Invité par “Première Performances of Hong-Kong”, à l’occasion de la 9ème édition du “HK International Chamber Music Festival” qui s’est déroulé du 13 au 24 janvier dernier, le musicien français se plait à bousculer les clichés auxquels est associé son instrument. Avec sa harpe, Emmanuel Ceysson parcourt la scène musicale internationale pour y donner des récitals en concerto ou en musique de chambre.

Première harpe de l’Orchestre de l’Opéra National de Paris en 2006, médaille d’Or et prix d’interprétation du Concours International de Harpe des Etats-Unis en 2004, premier prix et six prix spéciaux lors des auditions “Young Concert Artists” de New York en 2006 et premier prix du prestigieux Concours de l’ARD à Munich en 2009, il devient, ainsi, le premier harpiste à obtenir trois consécrations internationales majeures. En 2010, il est nommé dans la catégorie « Révélations Soliste Instrumentale » aux Victoires de la Musique Classique et reçoit, en Novembre 2011, un Prix d’Encouragement pour son début de carrière par l’Académie des Beaux-Arts de l’Institut de France (Fondation Simone Del Duca).

En plus d’accumuler les prix et les éloges des critiques, le jeune musicien donne régulièrement des “Master Class” en France et lors de ses tournées à l’étranger. Rencontre avec ce progige français.

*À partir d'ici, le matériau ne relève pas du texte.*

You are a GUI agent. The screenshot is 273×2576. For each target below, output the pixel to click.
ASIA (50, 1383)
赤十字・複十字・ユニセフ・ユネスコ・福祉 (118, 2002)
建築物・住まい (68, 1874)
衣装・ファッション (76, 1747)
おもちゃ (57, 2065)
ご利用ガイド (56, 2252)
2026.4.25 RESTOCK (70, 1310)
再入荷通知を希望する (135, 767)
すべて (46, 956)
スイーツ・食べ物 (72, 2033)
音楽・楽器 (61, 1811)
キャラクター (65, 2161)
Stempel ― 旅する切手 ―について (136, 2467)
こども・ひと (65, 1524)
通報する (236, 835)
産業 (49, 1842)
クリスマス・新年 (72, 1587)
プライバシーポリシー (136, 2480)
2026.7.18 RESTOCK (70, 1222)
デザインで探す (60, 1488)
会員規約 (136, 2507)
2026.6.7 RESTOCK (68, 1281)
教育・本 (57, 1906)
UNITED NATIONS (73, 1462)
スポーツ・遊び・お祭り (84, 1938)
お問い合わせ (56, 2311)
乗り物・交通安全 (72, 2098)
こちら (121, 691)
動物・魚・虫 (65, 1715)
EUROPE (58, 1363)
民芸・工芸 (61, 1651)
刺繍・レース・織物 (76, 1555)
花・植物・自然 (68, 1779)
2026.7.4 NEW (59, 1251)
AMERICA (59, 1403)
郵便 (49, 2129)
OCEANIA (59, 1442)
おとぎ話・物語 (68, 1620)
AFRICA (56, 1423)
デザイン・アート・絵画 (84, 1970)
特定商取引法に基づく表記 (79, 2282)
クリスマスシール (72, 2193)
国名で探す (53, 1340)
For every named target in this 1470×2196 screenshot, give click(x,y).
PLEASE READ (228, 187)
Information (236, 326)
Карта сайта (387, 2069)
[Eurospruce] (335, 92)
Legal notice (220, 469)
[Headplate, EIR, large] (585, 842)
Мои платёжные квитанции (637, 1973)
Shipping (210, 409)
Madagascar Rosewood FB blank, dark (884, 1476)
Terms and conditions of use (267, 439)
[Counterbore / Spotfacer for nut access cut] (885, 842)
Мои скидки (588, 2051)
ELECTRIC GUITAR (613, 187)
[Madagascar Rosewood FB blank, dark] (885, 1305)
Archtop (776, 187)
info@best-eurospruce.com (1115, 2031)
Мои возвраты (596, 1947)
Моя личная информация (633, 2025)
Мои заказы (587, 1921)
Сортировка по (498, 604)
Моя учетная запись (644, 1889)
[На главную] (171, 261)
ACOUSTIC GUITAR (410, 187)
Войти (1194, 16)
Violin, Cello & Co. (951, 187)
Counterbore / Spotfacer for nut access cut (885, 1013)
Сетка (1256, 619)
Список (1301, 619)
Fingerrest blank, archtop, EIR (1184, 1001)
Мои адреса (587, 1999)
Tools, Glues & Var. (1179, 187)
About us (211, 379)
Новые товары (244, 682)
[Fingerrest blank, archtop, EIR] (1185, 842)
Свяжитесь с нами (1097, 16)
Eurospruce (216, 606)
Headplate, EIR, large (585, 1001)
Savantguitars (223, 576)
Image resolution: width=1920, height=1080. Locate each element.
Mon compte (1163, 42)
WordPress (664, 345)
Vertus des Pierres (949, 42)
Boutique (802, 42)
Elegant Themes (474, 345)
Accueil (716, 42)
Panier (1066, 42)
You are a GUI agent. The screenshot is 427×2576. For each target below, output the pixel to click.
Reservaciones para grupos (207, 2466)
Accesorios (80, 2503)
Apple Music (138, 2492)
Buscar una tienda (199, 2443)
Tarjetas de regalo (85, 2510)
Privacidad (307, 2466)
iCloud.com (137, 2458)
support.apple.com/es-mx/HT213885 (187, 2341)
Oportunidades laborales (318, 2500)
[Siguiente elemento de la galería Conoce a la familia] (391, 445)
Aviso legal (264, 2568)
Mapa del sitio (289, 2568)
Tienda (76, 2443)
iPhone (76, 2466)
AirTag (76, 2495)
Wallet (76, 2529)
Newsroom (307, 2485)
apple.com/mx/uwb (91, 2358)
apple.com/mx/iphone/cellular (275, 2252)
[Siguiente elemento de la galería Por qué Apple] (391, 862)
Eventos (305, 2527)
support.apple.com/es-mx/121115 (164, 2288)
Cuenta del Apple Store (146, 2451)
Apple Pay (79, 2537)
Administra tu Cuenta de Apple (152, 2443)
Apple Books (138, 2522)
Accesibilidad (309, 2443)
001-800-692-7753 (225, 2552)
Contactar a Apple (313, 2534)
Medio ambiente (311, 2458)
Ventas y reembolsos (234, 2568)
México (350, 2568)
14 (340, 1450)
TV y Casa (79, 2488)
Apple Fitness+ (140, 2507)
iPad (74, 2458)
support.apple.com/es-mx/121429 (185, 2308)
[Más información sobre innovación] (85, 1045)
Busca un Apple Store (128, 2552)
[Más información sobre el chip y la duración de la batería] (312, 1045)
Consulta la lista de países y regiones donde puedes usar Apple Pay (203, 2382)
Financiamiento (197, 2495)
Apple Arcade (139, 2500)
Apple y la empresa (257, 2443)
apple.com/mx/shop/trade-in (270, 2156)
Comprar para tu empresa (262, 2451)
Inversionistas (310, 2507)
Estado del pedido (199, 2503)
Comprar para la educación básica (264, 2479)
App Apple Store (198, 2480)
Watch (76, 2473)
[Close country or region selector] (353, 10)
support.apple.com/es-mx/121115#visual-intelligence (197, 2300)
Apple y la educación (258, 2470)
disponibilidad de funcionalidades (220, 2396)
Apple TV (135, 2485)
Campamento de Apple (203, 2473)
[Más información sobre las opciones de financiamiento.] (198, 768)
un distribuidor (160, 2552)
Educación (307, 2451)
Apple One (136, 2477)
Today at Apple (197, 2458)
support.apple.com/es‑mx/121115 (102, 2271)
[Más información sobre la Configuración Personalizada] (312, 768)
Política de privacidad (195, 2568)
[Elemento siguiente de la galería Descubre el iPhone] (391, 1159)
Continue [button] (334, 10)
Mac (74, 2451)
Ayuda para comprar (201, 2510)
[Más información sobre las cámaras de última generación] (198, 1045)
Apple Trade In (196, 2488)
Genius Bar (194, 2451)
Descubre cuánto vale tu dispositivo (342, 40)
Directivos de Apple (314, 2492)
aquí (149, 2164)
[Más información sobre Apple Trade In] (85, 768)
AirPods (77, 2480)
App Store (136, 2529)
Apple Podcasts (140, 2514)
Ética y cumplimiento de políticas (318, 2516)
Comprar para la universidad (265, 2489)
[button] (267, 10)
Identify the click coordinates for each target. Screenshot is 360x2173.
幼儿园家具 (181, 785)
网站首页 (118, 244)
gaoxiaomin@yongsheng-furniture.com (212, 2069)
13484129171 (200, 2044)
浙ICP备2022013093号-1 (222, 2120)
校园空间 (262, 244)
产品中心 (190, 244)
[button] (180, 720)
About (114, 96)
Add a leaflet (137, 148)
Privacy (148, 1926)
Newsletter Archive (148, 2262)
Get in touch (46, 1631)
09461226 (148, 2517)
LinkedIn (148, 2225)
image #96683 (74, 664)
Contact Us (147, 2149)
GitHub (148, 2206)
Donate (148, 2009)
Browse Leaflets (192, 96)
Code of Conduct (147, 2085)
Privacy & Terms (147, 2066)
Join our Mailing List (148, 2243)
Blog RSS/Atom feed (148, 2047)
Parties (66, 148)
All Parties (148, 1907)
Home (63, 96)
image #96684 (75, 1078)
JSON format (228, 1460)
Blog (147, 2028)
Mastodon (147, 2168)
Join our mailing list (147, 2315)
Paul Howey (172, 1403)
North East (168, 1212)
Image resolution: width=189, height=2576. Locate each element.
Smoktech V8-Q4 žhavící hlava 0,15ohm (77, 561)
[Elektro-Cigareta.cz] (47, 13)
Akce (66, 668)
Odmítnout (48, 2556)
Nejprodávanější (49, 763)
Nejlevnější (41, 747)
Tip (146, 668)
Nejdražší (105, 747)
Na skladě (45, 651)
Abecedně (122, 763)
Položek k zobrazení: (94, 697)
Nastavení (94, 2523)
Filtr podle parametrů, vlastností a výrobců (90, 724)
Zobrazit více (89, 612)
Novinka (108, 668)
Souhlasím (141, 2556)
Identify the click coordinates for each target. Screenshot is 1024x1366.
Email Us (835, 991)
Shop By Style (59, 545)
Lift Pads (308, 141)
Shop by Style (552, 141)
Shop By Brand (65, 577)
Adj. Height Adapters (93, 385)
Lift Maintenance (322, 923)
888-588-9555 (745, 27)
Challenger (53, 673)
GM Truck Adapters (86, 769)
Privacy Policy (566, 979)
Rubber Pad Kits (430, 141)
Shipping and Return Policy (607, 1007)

Propos recueillis par Catya Martin

 

 

Trait d’Union : Vous découvrez la musique à l’âge de 6 ans et plus particulièrement la harpe. Quel conseil donneriez-vous aux jeunes enfants qui découvrent la musique ?

Emmanuel Ceysson : D’être gourmand, curieux, d’aller si possible aux concerts, et de ne pas se laisser influencer par la tendance à l’immédiateté… Lors de la première écoute du concerto pour flute et harpe de Mozart à 6 ans, j’ai tellement passé la cassette offerte par mes parents que la bande magnétique s’est cassée ! C’était plus fort que moi, il fallait que j’y revienne tous les jours!

Et pour la découverte, notre maison était branchée continuellement sur France Musique, donc je baignais en permanence dans le classique. Aujourd’hui, à l’heure des tubes de variété de 3 minutes, on pourrait dire que l’écoute d’une symphonie de 50 minutes est fastidieuse, mais souvent, ce qui va toucher un enfant et lui donner le goût de la musique, ce ne sont que 10 secondes dans le fleuve de cette symphonie, il faut juste avoir la chance de tomber dessus au bon moment… Donc pour les parents, une radio classique en fond sonore est toujours une bonne idée !

 

Très vite vous avez engrangé les prix et distinctions jusqu’à devenir “l’enfant terrible de la harpe”. Cette notoriété a-t-elle changé la donne pour votre carrière ?

Oui et non, la réussite aux concours internationaux ne donne pas forcément une carrière, et de nombreux grands musiciens actuels ont réussi sans l’aide des concours : quand on gagne, il faut savoir “transformer l’essai”. Personnellement, plus qu’une recherche de résultats, les concours ont été pour moi l’occasion de me prouver quelque chose : j’avais besoin de la validation de mes pères, et de savoir me situer par rapport aux autres. Quand on est un musicien classique, on passe beaucoup de temps derrière son instrument, on ne finit plus par voir que ses défauts, qui prennent alors une taille démesurée… Les concours m’ont aidé à comprendre que malgré mes imperfections, ma musique arrivait à plaire, même à un jury de spécialistes. J’en ai tiré une confiance salutaire dans les années qui ont suivi.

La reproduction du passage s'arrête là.